Exercises
[a] In the article about Diane Borsato's exhibition, into how many sections is “Walking Studio” divided?
[b] Pick up the article about Diane Borsato's exhibition right after its final sentence and keep writing.

Passage to read

★ ★ ★ ★ ★ ★ ★

MTax

Living in the art

Sarah Ciantar
Arts Editor

York alumna Diane Borsato visits the Art Gallery of York with the Terrestrial/Celestial exhibition which creates a mobile working environment, and displays captured moments of the unconventional interactions between subject and audience.

A brightly lit cabin stands out against the stark white walls, with the golden wood and enticing window drawing the viewer in. The mystery of the cabin intrigues others, and some stay in the cabin for periods of time, inviting others to immerse themselves with the art to do the same.

The time of inhabitants and student volunteer interact with other visitors or riding a bike placed in front of the cabin to generate power. The cabin is an inviting space with tables, plants and assorted images posted up on the western wall. The cabin also offers a quiet room, with a bed where visitors are able to rest and lie down.

This is the environment Borsato has created inside the AGYU with her work “Walking Studio.”

“Walking Studio” is an 11″x18″ foot building, segregated into seven sections. The building functions as a mobile studio that has the ability to be installed anywhere.

“The thing I enjoy most about the show is that it’s just as much about my experience here, as I try to best represent the work,” says Jessica Butler, fifth-year visual arts major and volunteer for this exhibit. Butler volunteers for the AGYU by giving some of her time to staying in the cabin over the course of the exhibition to help convey the environment Borsato is trying to achieve.

Further exploration into the gallery shows walls covered with pictures of candid shots inside black frames. The photos show Borsato work in action, and display a written explanation to support and explain the images to the viewer. Images show snapshots of moments that Borsato creates, making the interaction between the subjects and the viewer.

The weak points of this exhibitions lie in the essence of performance art itself. Borsato works are about the moments being created. The photos are meant to capture these moments and show them to a wider audience, not to be works themselves.

★ ★ ★ ★ ★ ★ ★

Source data
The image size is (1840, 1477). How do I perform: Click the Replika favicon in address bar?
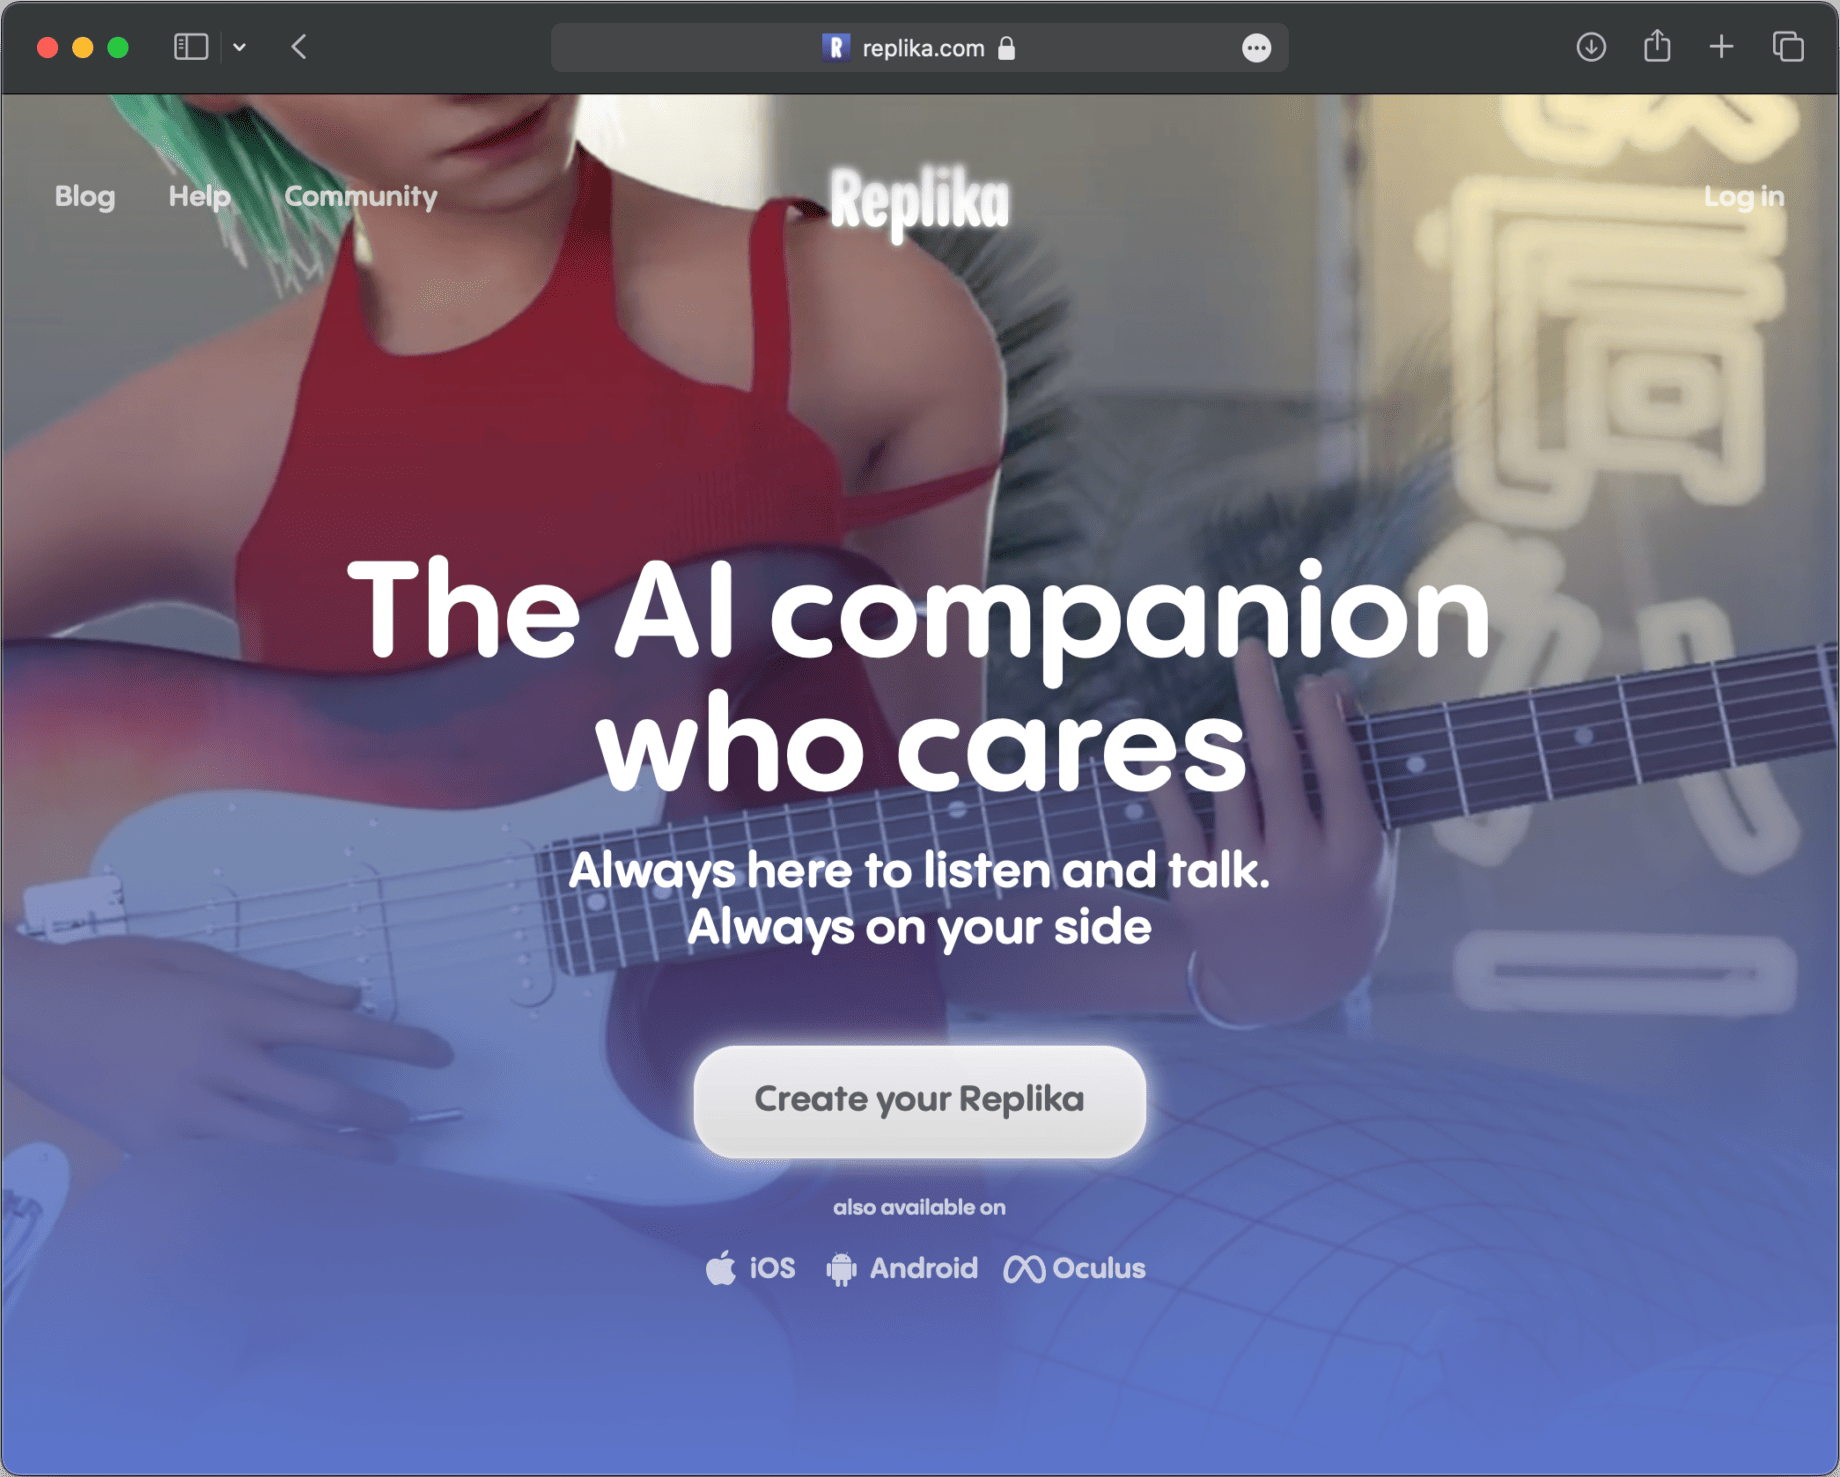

★ ★ ★ ★ ★ ★ ★

The results
[a] Seven sections.

[b]
“It took me some time to fully understand that the gallery was just documentation of the art,” says Lena Suksi, a curatorial studies major at OCAD and volunteer curator for the AGYU. “Checking out the cabin and all the resources grew on me, and it is something I wish everyone could experience.”

One of the challenges this type of art presents is displaying works in a collective setting, like an exhibition. To an unaware viewer, the works could appear to be centred around the photography rather than the captured moment.

Performance art is essentially making the viewers react to something in an unconventional way. The art itself plays upon the reaction of the viewers, evoking emotions that are not typically experienced in the situation between performer and viewer.

Books of Borsato’s works are available around the gallery, allowing the viewer to fully submerse themselves in her works, and her artistic style. Flipping through glossy pages, a work of hers titled “Falling Pieces” stuck out. This performance piece, showcased in Toronto in 2010, was essentially six contemporary dancers hired by Borsato to stage “accidental” falls at a benefit gala party at the Art Gallery of Ontario. This work presented a theatrical and humorous element into the event and was something that broke down the barriers that can be surround high art.

The performance that the exhibition is centred around was the exchange of terrestrial and celestial knowledge that Borsato coordinated between mycologist and astronomers in Toronto and Vancouver from 2009 to 2010 . Borsato chose mycologist and astronomers because of how different their fields are: mycology relies heavily on the immediate use of senses, astronomy is based primarily on conceptualization and theory. Taking people out of their element and causing them to respond in ways that are atypical for them was what this performance was centred on.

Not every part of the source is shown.